§ **Task details**
Among the entries below, only the lines starting at the one with "Screen dimensions: 1510x812" and ending at the one with "Given: Open the notifications bell", both included, are to be printed exactly.

§ **Saved entries**

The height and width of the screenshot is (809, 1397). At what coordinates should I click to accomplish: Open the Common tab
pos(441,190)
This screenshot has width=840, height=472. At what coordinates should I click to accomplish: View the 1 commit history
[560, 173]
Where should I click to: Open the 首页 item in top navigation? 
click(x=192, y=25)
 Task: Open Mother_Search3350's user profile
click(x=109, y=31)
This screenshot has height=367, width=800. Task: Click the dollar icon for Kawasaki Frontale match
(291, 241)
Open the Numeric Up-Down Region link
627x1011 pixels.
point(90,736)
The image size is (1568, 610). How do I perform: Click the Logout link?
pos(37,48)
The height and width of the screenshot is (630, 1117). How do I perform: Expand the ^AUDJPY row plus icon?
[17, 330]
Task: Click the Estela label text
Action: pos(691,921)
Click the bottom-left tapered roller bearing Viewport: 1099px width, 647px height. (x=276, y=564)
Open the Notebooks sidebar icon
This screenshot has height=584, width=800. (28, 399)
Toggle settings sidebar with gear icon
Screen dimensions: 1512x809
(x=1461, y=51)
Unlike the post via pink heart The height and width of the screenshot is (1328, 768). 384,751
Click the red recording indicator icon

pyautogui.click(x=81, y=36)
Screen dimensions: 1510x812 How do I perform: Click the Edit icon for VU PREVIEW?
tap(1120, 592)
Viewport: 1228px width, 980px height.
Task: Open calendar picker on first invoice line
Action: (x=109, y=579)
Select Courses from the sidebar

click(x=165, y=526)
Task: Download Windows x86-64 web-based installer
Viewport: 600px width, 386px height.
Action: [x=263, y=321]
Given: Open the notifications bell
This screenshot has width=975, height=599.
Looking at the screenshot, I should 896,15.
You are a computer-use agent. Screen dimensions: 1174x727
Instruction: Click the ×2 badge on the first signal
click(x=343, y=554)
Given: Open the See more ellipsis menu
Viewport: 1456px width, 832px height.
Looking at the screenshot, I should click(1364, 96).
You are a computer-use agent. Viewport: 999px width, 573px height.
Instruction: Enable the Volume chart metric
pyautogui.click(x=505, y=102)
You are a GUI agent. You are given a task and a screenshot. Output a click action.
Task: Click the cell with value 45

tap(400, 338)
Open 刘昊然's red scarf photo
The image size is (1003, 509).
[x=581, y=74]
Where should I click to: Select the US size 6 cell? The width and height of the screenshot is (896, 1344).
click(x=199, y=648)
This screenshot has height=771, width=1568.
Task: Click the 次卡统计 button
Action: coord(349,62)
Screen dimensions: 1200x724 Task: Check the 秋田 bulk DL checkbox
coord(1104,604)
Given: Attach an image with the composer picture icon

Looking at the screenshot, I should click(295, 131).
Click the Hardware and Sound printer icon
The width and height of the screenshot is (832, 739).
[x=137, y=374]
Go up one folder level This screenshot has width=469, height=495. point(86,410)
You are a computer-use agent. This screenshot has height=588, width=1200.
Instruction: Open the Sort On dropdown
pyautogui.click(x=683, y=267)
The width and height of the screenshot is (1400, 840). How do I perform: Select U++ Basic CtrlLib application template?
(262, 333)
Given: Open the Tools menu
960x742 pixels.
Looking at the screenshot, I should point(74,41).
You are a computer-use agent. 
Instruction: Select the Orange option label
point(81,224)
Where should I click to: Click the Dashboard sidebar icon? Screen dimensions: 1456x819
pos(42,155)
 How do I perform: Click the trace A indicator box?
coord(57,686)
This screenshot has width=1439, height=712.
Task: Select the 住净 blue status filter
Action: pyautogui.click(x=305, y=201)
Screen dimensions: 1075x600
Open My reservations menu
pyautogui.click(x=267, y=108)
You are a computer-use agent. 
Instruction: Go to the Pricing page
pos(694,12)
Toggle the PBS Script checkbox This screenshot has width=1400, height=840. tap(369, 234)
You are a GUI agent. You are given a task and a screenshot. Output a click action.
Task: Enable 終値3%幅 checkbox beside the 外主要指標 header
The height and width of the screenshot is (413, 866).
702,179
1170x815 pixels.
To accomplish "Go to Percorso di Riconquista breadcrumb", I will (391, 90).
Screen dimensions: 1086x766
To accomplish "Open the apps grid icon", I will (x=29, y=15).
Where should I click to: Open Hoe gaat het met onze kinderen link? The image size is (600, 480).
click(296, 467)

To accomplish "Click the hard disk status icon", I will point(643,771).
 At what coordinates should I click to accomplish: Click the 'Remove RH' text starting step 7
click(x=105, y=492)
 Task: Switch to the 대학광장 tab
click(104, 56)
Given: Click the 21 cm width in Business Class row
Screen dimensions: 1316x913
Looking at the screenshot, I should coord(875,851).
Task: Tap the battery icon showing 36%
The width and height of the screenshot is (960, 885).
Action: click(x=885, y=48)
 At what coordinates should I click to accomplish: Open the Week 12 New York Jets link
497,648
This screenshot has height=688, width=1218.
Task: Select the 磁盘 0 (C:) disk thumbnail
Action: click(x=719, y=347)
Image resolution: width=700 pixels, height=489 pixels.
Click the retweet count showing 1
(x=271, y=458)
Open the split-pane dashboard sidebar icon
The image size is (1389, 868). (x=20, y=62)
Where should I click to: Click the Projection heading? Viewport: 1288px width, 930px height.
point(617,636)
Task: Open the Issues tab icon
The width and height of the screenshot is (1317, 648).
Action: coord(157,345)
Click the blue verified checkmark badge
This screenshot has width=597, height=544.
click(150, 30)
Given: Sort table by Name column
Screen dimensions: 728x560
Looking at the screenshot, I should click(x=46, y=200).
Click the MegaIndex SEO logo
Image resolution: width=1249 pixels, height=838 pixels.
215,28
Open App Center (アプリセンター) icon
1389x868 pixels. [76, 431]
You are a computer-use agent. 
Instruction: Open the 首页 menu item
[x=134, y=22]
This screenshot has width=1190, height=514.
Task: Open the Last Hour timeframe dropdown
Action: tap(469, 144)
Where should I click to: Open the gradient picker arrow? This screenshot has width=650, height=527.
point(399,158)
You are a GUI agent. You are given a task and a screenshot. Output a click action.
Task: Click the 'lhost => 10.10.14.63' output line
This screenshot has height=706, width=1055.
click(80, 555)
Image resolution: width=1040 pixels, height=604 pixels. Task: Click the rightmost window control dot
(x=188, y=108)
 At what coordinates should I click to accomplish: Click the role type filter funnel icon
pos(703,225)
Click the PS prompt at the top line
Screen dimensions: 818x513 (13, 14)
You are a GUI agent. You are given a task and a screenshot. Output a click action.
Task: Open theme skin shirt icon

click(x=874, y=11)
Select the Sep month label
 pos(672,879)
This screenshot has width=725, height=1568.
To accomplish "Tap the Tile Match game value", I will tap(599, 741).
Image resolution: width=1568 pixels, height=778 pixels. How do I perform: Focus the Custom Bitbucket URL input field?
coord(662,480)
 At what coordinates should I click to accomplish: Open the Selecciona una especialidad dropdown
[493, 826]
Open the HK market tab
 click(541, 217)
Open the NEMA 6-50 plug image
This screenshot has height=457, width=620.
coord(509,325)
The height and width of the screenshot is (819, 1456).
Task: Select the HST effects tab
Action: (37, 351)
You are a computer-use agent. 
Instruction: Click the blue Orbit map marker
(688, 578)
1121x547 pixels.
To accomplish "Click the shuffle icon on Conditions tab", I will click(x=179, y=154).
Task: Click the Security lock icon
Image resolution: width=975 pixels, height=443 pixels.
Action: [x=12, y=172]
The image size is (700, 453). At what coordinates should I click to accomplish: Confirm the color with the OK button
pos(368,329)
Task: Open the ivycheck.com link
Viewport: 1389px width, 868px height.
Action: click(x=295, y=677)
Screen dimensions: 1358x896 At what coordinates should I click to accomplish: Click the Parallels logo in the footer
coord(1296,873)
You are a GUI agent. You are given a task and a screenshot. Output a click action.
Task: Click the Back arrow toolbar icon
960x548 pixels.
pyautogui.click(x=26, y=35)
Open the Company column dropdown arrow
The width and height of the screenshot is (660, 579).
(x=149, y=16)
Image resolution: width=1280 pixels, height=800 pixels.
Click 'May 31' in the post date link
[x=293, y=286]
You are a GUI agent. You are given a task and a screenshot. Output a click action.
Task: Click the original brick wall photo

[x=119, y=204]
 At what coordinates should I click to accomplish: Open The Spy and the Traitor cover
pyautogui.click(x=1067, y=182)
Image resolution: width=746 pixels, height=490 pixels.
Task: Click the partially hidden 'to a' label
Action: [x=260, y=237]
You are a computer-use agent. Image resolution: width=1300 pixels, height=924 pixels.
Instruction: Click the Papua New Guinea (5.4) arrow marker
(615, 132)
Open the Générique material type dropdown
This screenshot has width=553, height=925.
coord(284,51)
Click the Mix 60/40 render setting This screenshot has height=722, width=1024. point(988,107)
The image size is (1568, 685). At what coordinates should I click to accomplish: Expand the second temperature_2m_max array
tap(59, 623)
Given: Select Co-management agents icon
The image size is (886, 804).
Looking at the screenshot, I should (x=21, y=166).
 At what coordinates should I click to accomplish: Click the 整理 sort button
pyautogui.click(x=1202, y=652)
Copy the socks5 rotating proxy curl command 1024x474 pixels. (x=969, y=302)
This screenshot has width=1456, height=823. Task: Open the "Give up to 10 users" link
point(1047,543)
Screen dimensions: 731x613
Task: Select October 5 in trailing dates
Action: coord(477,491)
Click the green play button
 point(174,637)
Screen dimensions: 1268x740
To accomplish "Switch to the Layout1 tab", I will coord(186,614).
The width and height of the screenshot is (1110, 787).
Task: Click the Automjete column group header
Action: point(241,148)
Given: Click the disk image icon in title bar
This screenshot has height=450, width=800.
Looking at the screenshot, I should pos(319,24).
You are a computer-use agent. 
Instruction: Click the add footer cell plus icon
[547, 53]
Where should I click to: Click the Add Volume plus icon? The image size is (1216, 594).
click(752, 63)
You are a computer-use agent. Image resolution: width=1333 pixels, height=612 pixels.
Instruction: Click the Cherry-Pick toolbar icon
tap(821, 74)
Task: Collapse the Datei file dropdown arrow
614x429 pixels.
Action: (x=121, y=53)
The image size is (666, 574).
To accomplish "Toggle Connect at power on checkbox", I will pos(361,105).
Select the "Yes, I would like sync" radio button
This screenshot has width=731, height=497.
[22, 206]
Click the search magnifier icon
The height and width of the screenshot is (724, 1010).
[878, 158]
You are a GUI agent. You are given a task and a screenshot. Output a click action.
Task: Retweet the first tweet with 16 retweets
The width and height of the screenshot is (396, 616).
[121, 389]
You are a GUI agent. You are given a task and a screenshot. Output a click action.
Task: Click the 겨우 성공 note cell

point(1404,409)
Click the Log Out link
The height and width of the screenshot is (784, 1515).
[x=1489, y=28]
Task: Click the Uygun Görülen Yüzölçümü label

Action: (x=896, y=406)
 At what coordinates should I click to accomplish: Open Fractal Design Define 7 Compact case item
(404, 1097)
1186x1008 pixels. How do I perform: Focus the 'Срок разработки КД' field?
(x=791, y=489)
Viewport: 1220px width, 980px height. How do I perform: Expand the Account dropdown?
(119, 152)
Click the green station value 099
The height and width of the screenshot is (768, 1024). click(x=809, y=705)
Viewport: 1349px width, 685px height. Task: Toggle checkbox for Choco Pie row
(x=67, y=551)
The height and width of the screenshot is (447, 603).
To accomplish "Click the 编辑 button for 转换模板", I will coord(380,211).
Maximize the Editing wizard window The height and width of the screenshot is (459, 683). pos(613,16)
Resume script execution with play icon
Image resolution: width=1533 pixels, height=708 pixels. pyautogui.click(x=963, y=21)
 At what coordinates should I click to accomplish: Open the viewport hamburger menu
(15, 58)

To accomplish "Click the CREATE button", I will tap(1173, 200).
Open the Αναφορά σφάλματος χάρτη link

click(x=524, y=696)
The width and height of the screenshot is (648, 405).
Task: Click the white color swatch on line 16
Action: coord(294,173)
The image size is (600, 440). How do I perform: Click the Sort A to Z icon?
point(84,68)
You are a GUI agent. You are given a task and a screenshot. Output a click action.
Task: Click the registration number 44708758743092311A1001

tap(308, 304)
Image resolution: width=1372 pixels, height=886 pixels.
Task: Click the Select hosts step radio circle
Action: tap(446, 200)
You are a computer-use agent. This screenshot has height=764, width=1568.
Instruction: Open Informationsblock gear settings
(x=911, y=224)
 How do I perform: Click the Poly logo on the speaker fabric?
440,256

§ **Completed exercise**
Screen dimensions: 1510x812 How do I perform: Click the Edit icon for VU PREVIEW?
tap(1120, 592)
Viewport: 1228px width, 980px height.
Task: Open calendar picker on first invoice line
Action: (x=109, y=579)
Select Courses from the sidebar

click(x=165, y=526)
Task: Download Windows x86-64 web-based installer
Viewport: 600px width, 386px height.
Action: [x=263, y=321]
Given: Open the notifications bell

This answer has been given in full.